Sorge um Demokratie und Rechtsstaat

„Die Alternative für Deutschland betrachtet diese Entwicklungen, die mit einem rapiden Verfall unserer Demokratie und unseres Rechtsstaats einhergehen, mit großer Sorge.” (Wahlprogramm B-W, S. 4)

„Verfall der Demokratie” ist für die AfD, dass die Bundesregierung Menschenrechte achtet (Flüchtlingspolitik), auf Atomenergie verzichtet (Atomausstieg) und zur Europäischen Gemeinschaft steht wie vereinbart (Eurorettung).

Lasst uns rassistisch und sexistisch sein!
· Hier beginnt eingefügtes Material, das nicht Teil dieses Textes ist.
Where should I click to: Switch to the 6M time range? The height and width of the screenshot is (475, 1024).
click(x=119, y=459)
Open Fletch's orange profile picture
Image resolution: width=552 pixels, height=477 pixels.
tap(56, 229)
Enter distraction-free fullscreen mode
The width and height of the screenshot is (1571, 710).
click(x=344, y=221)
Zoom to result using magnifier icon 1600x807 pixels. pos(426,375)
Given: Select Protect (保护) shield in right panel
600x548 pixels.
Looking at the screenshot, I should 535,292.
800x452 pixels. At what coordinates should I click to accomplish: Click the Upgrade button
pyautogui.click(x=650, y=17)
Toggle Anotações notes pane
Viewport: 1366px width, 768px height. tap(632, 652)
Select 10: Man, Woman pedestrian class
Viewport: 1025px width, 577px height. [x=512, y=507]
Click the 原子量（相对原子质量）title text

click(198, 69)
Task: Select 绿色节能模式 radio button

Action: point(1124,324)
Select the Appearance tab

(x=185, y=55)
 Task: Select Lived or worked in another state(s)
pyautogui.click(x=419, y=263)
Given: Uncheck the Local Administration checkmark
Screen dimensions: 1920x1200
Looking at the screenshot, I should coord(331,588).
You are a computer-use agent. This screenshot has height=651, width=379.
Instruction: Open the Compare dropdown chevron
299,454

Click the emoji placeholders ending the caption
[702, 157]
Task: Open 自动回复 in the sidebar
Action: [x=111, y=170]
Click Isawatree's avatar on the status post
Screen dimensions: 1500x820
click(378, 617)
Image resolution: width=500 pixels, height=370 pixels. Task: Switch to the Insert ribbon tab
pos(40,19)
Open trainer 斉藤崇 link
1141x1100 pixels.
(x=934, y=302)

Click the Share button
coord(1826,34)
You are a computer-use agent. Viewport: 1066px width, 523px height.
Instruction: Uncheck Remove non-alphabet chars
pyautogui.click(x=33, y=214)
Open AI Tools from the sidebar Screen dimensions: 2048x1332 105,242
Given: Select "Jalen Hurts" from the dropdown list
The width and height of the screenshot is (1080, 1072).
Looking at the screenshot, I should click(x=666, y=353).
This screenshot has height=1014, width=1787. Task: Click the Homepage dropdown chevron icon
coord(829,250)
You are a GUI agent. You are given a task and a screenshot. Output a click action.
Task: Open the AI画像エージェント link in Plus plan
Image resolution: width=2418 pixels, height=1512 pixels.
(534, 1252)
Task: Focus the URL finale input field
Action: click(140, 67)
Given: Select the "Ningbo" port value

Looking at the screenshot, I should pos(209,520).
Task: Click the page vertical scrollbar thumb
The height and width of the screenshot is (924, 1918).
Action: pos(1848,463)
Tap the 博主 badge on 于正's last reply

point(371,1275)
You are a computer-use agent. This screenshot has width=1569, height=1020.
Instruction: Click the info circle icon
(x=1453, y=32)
„Von Diffamierungen im Zeichen der ‚politischen Korrektheit’ lässt sich die AfD nicht einschüchtern, denn sie weiß das Recht und das Grundgesetz auf ihrer Seite.” (Wahlprogramm B-W, S. 4)

Die AfD will politisch unkorrekt sein und weiß laut diesem Zitat sogar, dass es sehr viele Abwertungen und Diffamierungen gibt, die zwar gesellschaftlich fatal und beschämend, aber nicht strafbar sind. Warum inszeniert sie sich dann nur immer als Tabu-Brecher und lamentiert, die Meinungsfreiheit wäre in Gefahr?

Was heißt das?

„Die AfD steht für Freiheit und Selbstverantwortung”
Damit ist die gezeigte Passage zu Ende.